*PROBLEM TO WORK ON*. Only the lines of the data holding the string "computer" need to be returned.

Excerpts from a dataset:
|---|
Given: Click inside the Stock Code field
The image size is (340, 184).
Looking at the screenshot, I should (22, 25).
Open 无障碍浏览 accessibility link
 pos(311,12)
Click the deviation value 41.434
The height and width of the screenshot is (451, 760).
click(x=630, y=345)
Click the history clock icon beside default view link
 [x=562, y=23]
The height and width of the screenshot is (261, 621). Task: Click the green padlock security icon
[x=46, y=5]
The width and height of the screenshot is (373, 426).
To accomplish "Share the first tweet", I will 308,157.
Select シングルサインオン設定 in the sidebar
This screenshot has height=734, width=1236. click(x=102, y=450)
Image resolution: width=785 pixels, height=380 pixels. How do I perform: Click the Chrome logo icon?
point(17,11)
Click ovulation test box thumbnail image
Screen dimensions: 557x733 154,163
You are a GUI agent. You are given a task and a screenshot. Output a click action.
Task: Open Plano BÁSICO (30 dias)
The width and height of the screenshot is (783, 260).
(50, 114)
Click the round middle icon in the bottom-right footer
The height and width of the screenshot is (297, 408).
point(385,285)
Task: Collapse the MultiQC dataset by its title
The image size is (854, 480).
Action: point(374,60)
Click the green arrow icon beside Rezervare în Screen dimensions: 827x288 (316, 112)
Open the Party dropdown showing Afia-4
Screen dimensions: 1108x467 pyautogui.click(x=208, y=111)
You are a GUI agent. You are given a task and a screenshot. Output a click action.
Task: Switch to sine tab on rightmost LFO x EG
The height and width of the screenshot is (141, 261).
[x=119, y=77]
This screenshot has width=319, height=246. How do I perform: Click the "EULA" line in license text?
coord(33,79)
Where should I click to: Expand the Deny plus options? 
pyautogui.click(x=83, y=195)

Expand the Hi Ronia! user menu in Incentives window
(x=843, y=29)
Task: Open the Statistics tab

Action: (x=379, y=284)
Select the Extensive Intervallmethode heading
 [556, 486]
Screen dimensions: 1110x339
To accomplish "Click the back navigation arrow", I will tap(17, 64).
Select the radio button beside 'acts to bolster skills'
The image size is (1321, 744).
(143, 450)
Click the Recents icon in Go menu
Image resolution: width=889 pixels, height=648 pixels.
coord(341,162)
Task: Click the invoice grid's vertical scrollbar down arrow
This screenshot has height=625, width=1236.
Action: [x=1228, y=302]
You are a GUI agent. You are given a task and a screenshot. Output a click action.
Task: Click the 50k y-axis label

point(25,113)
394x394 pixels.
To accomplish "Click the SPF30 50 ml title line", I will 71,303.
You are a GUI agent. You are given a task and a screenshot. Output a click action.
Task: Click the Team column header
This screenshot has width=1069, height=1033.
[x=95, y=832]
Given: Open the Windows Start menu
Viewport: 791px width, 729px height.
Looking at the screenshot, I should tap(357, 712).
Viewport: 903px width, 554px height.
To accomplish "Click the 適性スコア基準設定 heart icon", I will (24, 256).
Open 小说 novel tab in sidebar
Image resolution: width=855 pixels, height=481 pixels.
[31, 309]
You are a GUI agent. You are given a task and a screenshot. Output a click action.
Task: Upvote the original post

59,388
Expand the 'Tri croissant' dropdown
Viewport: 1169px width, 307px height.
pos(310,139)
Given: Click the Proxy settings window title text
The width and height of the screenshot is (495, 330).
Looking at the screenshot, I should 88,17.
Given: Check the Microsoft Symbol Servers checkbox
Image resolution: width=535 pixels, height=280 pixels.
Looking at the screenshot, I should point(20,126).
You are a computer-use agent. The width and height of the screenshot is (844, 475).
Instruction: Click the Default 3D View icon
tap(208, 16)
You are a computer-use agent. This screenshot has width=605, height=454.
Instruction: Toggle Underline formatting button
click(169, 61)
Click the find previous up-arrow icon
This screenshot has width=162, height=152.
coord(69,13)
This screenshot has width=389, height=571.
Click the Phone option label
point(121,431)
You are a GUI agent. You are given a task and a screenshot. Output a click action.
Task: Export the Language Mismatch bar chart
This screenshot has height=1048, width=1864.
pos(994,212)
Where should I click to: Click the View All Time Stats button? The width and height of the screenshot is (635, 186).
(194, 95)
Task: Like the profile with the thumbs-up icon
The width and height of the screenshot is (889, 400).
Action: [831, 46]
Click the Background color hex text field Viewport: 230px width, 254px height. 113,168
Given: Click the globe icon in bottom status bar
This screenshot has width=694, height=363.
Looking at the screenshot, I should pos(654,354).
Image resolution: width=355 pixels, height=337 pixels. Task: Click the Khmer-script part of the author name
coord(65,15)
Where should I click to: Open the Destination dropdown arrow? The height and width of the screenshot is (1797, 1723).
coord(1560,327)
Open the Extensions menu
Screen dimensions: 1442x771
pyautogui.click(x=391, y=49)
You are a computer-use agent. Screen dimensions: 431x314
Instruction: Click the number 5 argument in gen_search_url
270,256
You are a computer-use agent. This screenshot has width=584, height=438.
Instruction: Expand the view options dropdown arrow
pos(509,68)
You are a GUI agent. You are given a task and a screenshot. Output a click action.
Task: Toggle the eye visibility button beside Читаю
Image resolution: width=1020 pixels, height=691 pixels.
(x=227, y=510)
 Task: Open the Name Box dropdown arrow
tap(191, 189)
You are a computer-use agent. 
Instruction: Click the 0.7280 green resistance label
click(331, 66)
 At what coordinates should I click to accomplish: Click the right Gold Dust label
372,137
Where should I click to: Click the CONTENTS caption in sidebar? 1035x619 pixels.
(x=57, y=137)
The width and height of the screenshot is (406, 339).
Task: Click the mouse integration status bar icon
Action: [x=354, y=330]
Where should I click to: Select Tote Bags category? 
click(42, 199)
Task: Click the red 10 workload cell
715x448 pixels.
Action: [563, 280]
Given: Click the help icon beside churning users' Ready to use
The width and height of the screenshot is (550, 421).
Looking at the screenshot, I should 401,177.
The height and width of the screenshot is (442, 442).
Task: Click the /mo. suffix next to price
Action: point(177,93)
|---|
*EXPECTED ANSWER*.
You are a computer-use agent. The width and height of the screenshot is (844, 475).
You are a computer-use agent. This screenshot has width=605, height=454.
You are a computer-use agent. Screen dimensions: 431x314
You are a computer-use agent. This screenshot has width=584, height=438.
You are a computer-use agent. 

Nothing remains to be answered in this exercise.